「知に働けば角が立つ。情に棹させば流される。意地を通せば窮屈だ」
ご存知夏目漱石「草枕」の名文句である。
この「知・情・意」あるいは「知に働く」「情に棹さす」「意地を通す」の3つは、社会の中で人が行動を選択するときの判断基準、倫理の3要素と言って良いのではないだろうか。
「知に働く」というのは、ある原則から論理的に判断をすることである。判断のもとになる原則には、宗教の教義や伝統的なしきたり、掟などがあるだろう。
法律というのは、改正されたり運用が変わったりするので原則としては不安定だ。また多くの法律は「これだけはやってはいけない」という最後の一線を示すものであり、良き行動の指針としては弱い。
法律が理念を示すこともあるが、そういう理念は簡単に無視される。最近の例だと、労働契約法の「5年ルール」は、非正規労働者を正規に、という理念は無視され、雇い止めが増えるという当然の結果を招いている。
宗教の教義だの伝統的なしきたりだのは、今の日本では流行らないが、たとえば人が死んだ時に葬式をしたり荼毘に付したりするのは、法律で決まっているからというだけが理由ではないだろう。そのほか、日常的な行動をよくよく振り返ってみれば、誰にでも無意識のうちに従っている「掟」が一つや二つはあるのではないだろうか。
「情に棹さす」というのは、他の人の感情に配慮すること。これは日本ではあまりに日常的なため、普段は気がつかないくらいだが、たとえば人の意見に対して「それは違う」と思った時に、相手や周囲の反応を考えずに、感情的にもならずに即座に「違う」と言える人がどれだけいるだろう。
「なるほど、そうですねえ。あー、でもー・・・」と長い時間を取ってから反対意見を言うか、大した問題でなければとりあえず同意しておくことが多いのではないだろうか。
もっとも、反射的、習慣的に他人の感情に配慮することが「おもてなし」にもつながっていると思うと、あまり悪くは言えない。
「意地を通す」は、他人の意思に反して自分個人の意思を押し通すこと。誰からも反対されなければ「意地を通す」とは言わない。「意地を通す」ことが全くないと、個人の存在理由がなくなってしまうのだが、意地を通すことは日本人には比較的難しいことなのではないだろうか。「決まりだから」でも「皆さんのために」でもなく、自分の意思を通すのは、少なくとも私には簡単ではない。ルース・ベネティクトは、日本人のうち最大の自由を有するのは子供と老人だ、という意味のことを書いていたが、今の日本で気軽に意地を通せるのは、子供だけではないだろうか。

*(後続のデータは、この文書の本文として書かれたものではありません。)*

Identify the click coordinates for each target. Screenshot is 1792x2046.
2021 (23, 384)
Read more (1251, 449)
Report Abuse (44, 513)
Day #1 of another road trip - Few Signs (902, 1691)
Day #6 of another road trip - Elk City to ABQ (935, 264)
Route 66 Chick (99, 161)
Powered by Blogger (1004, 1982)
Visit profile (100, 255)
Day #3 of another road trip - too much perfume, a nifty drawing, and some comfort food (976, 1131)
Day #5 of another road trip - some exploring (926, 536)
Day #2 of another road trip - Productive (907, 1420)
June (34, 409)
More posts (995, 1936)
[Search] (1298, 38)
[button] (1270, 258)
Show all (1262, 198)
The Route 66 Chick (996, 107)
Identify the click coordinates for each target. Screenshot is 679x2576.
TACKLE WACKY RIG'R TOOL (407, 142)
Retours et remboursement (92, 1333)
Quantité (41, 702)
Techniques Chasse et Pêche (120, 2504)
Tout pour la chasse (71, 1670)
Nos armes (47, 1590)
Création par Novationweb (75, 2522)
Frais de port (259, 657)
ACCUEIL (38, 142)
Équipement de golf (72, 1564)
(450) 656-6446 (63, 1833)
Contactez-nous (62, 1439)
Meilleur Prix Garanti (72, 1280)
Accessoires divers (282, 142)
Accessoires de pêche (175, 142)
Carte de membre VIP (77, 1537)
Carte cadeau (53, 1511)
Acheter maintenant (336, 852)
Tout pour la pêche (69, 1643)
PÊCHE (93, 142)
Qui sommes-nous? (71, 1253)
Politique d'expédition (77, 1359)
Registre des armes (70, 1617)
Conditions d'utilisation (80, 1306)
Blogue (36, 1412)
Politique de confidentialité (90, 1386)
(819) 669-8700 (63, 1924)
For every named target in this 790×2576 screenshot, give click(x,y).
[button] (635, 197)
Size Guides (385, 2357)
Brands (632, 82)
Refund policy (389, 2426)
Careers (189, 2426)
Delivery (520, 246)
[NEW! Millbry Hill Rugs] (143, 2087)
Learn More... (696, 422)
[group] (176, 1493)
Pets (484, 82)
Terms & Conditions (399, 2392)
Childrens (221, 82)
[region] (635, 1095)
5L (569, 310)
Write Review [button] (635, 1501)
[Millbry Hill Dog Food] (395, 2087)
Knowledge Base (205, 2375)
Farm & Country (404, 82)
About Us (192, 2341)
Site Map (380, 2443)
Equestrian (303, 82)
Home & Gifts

これら3つの相反する基準、相反する力がぶつかり合うおかげで、バランスのとれた行動選択ができるのではないだろうか。どれか一つが強くなってバランスが崩れると、「この世は生きにく」くなってしまうのではないか。
もともとストレートに意地を通すのが苦手な日本人は、場合によって知に働いたり情に棹差したりしながら、なんとかバランスをとって意地を通してきたのではないだろうか。ちょうど2つの大国の間で立ち回る小国の外交のように。
などと考えていたら、なんだかこれは、フロイトのいう「3人の暴君」によく似た話だなあと気がついた。「知に働く」「情に棹さす」「意地を通す」は、それぞれ超自我、外的現実、エスに従うことではないか。
フロイトがロンドンに渡ったのは1938年で、漱石はもう帰国していた(というか、とっくに死んでいた)のだが、実は二人はヨーロッパのどこかで出会っていた、なんて小説を誰か書かないかな。